(BUG) Archived Pages Republished, Duplicated, Mutated with Broken History

Hi there

I'm a developer (with 3+ years experience developing in Prismic) working along side content management teams and go to market teams.

We had a release the other week where we were supplicating some pages on our website with new documents (e.g page on 'this-url' of type blog_post was being switched over so the page at 'this-url' was of a new_type with more features in it).

Needing to maintain the links on production (no down time between the new document living at that url and old document being archived), the following steps were taken:

  1. During development of the new type, the documents were never published (except for one test post that was deleted) and existed in draft mode with the same URLs as the current ones, but with a '1' appended to the end (as obviously live urls cannot be reused).

  2. After development had completed and we were ready to go live, I switched off all of our Build Hooks while we made the switch

  3. I changed the uids of the old posts (appending zz to the end of their URLs before archiving them). It is important to note these old posts never had 1s appended to them. This only happened on the new type.

  4. I then updated the uids of the new posts to old ones (removing the '1') and published them.

  5. confirming the old ones were archived and the new ones were published on the correct urls, I turned the build hooks back on, and we figured we'd washed our hands of it

Instead, a content enterer pointed out today that the old posts were in fact still live and still published in Prismic.
Important NOTES:

  • the published old posts now had a '1' appended to their UIDs. We never added '1's to the old posts, only the unpublished drafts of the new type.
  • The old posts had 'zz' appended to them before they were archived. I went into Prismic to check I wasn't crazy because I had archived them myself. I found that in addition to the old posts being published/live with uids we never assigned to them, they were ALSO still appearing in the archive with the correct zz uids.
  • In addition to this, they were resolving on the live site with the original uid (without 1), but on different path (our paths are based on the type, so makes sense once the logic was removed that it changed path, but not uid though).
    • E.g it once lived here: 'blog/something/type/uid', and now lived at 'blog/something/uid' without the '1' at the end, despite their uids in Prismic containing one.

After it being flagged, I checked that no one had accidentally re-published them (they didn't), and the History indicated that it was never archived at all (despite the old posts with the correct 'zz' ids being in the archive) and had no trace of the UIDs being changed to include the '1'.

So I archived the old posts AGAIN and checked the archive, expecting two copies of the old posts (one with 'zz' and one with '1' for each).

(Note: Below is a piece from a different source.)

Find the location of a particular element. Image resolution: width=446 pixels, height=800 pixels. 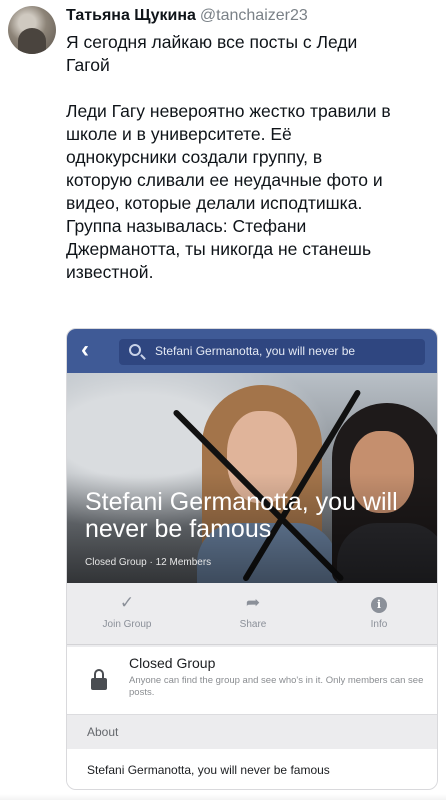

Sure enough, there is no trace that there was any duplication and only the uids with '1' show up in there now.

We will have been punished by Google now for duplicate content as a result, and we're keen to figure out how to ensure this never happens again.

For me personally as a developer, it's been really disappointing to see the direction Prismic has taken over the last 2 years. I'd been a staunch advocate (and agency partner previously) of how simple and usable it was for both developers + content managers. The Custom Types API / Legacy Builder was a simple, clean, excellent DX/CX. Since moving to Slice Machine and seeing a few other changes take place, it has definitely felt like a less reliable, more buggy and less professional experience overall. I've lost faith in Prismic and can't recommend y'all moving forward as my favourite Headless CMS :frowning: Pls help me regain confidence!

C

Hello @cassandra

Thanks for reaching out to us, and I apologize for the late response.

This is expected behavior, and it is happening because the UID field stores all previous values and allows you to query the document with these, even after the value has been changed. It was designed this way so that the old link using the old UID value would still work (you wouldn't end up with broken links everywhere when you change the UID value).

So we recommend adding a check that compares the UID used to the current UID value. You redirect to the page using the new value if it's an old UID value.

I hope I have answered your question. Let me know if you have any further questions.